Task list:
**1.** According to the Hello Worlds page, what is svc the mnemonic for?
**2.** Write out the part of the Hello Worlds page starting with "What happens" and going on through "see for youself.".

Document:
Low Level Etude One – Hello Worlds
Hello Worlds
There is a great book about ARM64 assembler Programming with 64-Bit ARM Assembly Language from Stephen Smith and the great repository Hello Silicon in which Alex translated all the content from the book to Apple Silicon.
Why Assembler
Disclaimer: Don't write your software in plain Assembler!
With that out of the way I encourage you to actually DO WRITE (at least mini-) software in Assembler, just because it can be great fun (see here: Human Resource Machine) and – on a serious note – it might sharpen your debugging skills and you might appreciate what higher level languages can do for you – I think you even get a clearer view on what you want higher level languages to do.
Hello World – syscall
Let's start with the first Hello World example, presented in the aformentioned resources:
; zero.s
.globl _start
.p2align 2
_start:
mov x0, #1
adr x1, msg
mov x2, #13
mov x16, #4
svc 0x80
mov x16, #1
svc 0x80
msg: .asciz "Hello World!\n"
Let's build and run:
as -o zero.o zero.s
ld -o zero zero.o -lSystem -syslibroot `xcrun -sdk macosx --show-sdk-path` -e _start
./zero
It should indeed print Hello World
on the screen.
What happens
svc
is the mnemonic for supervisor call
so it calls into the OS kernel and it calls the SYS_write syscall. How do I know? Let's check.
open `xcrun -sdk macosx --show-sdk-path`/usr/include/sys/syscall.h
and see for youself.
// [...]
#define SYS_syscall 0
#define SYS_exit 1
#define SYS_fork 2
#define SYS_read 3
#define SYS_write 4
// [...]
Now you know what the last two lines do. They exit the program with whatever exit code there is in the x0
register at that moment. Let's check:
./zero; echo $?

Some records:
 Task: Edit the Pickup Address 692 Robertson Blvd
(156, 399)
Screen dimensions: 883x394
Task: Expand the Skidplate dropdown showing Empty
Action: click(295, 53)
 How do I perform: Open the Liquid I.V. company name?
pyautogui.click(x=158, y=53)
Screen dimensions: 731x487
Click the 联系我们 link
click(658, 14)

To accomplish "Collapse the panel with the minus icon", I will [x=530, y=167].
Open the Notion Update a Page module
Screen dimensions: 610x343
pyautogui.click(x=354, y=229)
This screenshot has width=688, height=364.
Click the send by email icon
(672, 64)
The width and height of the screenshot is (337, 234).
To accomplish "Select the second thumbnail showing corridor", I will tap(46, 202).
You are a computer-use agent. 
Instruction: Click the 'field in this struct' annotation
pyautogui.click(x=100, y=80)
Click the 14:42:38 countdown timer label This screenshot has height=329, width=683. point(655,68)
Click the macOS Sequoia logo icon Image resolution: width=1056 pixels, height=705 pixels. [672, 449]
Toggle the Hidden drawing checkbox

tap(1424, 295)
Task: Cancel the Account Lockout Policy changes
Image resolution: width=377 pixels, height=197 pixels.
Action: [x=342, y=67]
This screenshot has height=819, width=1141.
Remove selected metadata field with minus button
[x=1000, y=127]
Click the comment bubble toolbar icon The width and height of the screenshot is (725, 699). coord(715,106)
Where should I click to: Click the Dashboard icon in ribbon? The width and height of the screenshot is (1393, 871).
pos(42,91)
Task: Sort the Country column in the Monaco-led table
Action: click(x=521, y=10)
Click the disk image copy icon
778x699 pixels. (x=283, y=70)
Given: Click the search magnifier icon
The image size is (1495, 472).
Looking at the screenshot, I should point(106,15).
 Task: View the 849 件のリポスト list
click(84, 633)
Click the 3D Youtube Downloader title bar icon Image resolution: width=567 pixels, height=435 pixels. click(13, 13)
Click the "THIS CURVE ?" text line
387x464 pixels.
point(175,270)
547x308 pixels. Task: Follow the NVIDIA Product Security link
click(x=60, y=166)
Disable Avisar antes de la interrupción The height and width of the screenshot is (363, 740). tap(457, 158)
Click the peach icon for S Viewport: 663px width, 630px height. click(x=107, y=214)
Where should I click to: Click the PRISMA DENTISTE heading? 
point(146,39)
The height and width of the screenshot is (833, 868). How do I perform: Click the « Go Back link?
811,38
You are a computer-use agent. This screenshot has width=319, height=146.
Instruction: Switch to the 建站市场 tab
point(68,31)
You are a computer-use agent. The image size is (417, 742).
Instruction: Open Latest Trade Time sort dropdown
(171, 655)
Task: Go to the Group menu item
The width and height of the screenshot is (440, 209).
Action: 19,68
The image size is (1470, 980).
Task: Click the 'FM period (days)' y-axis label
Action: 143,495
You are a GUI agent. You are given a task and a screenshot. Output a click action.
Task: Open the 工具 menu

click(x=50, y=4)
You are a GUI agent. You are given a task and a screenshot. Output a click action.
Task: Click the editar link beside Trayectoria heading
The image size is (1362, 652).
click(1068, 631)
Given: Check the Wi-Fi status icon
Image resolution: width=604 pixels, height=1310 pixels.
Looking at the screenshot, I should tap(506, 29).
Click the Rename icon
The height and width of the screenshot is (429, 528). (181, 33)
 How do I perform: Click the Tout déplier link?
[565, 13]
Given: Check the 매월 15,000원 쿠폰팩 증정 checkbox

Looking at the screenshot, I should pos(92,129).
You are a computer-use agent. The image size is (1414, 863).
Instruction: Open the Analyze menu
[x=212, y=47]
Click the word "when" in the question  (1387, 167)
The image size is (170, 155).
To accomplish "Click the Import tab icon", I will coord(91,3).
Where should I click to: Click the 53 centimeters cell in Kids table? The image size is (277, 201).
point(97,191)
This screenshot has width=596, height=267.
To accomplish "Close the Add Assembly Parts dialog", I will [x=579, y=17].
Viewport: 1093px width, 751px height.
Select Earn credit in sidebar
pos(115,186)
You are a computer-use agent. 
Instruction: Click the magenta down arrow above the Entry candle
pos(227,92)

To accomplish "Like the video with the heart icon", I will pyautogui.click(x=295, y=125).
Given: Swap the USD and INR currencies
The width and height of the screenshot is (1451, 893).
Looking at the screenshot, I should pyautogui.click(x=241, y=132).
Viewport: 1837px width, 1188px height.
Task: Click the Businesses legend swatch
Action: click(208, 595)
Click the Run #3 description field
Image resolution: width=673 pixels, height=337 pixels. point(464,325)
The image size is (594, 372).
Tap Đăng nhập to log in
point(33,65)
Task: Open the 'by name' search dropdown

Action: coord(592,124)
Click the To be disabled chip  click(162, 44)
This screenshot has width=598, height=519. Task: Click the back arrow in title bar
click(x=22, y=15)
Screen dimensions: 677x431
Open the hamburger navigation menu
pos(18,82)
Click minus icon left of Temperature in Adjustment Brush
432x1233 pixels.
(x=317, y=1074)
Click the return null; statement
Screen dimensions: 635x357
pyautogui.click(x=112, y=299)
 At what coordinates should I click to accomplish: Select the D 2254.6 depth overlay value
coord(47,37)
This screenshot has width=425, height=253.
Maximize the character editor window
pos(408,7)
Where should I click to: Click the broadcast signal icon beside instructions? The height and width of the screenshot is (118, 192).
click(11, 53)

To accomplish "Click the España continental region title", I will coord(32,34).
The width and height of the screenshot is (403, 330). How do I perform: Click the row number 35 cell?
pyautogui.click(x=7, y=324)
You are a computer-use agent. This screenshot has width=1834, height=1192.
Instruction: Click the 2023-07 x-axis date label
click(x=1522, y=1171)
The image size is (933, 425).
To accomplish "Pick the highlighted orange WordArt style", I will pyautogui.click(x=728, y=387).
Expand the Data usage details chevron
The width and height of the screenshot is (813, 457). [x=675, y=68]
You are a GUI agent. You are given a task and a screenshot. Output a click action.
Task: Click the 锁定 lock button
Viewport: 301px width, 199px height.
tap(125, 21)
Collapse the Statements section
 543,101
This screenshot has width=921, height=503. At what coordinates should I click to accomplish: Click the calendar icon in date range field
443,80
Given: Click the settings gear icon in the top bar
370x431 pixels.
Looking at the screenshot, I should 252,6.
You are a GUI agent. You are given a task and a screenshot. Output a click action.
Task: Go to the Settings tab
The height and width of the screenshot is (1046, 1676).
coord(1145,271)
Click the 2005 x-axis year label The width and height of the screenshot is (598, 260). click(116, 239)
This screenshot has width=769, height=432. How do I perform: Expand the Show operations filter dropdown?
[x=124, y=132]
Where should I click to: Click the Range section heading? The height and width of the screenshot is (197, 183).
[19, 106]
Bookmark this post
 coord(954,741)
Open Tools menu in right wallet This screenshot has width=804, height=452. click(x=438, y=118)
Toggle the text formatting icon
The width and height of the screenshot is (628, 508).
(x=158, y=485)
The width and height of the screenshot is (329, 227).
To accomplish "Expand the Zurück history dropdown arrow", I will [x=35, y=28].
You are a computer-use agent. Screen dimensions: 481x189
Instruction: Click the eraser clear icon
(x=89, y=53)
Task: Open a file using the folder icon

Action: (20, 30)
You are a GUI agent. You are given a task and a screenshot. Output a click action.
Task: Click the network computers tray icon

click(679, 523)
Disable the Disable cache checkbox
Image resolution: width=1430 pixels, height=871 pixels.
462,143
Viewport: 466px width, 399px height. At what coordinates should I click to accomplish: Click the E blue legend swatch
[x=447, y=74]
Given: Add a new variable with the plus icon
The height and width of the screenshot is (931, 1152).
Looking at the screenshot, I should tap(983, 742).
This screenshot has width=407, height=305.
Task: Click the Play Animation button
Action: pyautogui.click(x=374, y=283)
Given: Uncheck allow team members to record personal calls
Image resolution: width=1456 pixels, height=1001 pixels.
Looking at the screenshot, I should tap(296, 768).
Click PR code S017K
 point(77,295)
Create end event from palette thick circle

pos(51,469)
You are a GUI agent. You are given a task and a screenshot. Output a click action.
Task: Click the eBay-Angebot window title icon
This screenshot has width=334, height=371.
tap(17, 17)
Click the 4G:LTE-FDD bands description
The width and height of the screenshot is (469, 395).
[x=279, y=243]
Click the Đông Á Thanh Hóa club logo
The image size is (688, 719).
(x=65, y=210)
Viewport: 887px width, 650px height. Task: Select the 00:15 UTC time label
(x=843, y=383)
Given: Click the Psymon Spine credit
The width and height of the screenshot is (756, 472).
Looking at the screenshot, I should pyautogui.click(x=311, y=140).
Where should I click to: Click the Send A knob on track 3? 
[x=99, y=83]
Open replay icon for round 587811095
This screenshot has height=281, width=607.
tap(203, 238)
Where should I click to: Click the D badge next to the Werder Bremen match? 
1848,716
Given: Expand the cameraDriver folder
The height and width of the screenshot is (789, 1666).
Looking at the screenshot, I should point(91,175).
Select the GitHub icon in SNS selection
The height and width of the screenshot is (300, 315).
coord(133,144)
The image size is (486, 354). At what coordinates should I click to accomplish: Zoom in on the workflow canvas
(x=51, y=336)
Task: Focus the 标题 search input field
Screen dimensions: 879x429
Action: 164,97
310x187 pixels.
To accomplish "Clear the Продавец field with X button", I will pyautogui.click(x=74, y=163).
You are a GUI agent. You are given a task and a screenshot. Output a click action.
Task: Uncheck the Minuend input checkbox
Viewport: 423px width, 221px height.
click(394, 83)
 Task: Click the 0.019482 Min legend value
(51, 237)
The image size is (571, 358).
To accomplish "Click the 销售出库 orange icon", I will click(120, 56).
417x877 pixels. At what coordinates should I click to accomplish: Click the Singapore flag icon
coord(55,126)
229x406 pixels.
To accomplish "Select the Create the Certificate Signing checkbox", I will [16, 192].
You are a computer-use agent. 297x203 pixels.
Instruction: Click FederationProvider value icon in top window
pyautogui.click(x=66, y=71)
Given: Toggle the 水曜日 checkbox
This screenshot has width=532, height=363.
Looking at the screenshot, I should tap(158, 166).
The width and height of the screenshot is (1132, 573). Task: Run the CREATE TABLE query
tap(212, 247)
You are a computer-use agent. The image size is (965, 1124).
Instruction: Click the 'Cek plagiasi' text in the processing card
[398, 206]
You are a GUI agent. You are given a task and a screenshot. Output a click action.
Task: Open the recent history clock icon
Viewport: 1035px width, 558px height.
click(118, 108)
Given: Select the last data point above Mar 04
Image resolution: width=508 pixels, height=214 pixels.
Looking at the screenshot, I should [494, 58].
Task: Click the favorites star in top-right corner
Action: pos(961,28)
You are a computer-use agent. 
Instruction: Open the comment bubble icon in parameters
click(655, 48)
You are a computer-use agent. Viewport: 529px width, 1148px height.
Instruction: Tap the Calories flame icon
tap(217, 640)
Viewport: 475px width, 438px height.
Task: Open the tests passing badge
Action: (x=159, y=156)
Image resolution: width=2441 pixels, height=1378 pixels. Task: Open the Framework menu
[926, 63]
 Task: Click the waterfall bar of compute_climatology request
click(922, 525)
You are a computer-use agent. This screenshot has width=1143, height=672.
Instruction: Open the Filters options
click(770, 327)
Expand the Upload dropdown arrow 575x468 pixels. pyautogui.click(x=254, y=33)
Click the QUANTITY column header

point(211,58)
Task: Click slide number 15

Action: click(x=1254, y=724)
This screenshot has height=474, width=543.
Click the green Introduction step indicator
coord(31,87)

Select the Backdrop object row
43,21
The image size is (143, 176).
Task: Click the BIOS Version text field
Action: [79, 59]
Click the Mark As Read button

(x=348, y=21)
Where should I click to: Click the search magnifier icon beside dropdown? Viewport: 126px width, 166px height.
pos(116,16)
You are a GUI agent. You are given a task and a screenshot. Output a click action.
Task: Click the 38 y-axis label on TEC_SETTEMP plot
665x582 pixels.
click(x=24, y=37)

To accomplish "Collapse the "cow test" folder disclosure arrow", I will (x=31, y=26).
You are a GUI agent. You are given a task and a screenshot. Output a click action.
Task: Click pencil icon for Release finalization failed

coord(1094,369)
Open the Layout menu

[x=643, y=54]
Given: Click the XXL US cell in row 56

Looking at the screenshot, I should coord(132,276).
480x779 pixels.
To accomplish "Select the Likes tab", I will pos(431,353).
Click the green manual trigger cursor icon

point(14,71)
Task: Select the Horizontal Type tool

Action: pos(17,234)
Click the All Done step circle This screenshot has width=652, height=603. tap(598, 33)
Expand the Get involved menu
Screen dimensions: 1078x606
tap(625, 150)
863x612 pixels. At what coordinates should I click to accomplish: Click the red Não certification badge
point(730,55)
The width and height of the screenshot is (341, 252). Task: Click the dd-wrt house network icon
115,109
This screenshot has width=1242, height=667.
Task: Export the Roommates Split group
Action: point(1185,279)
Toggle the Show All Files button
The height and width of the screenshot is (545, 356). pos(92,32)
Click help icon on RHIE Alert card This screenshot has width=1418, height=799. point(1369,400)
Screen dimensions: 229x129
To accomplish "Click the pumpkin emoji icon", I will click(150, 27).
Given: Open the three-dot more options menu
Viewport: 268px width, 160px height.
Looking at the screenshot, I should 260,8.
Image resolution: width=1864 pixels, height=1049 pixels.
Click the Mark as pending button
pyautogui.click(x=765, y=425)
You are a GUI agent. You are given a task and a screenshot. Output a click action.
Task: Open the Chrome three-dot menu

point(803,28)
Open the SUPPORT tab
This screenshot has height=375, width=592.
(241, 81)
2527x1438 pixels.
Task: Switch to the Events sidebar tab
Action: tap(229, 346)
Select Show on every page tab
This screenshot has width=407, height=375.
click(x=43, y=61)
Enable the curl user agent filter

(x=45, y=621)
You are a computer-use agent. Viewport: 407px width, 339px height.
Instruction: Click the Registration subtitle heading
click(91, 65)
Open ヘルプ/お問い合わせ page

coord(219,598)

Solutions in order:
**1.** Supervisor call.

**2.**
What happens
svc
is the mnemonic for supervisor call
so it calls into the OS kernel and it calls the SYS_write syscall. How do I know? Let's check.
open `xcrun -sdk macosx --show-sdk-path`/usr/include/sys/syscall.h
and see for youself.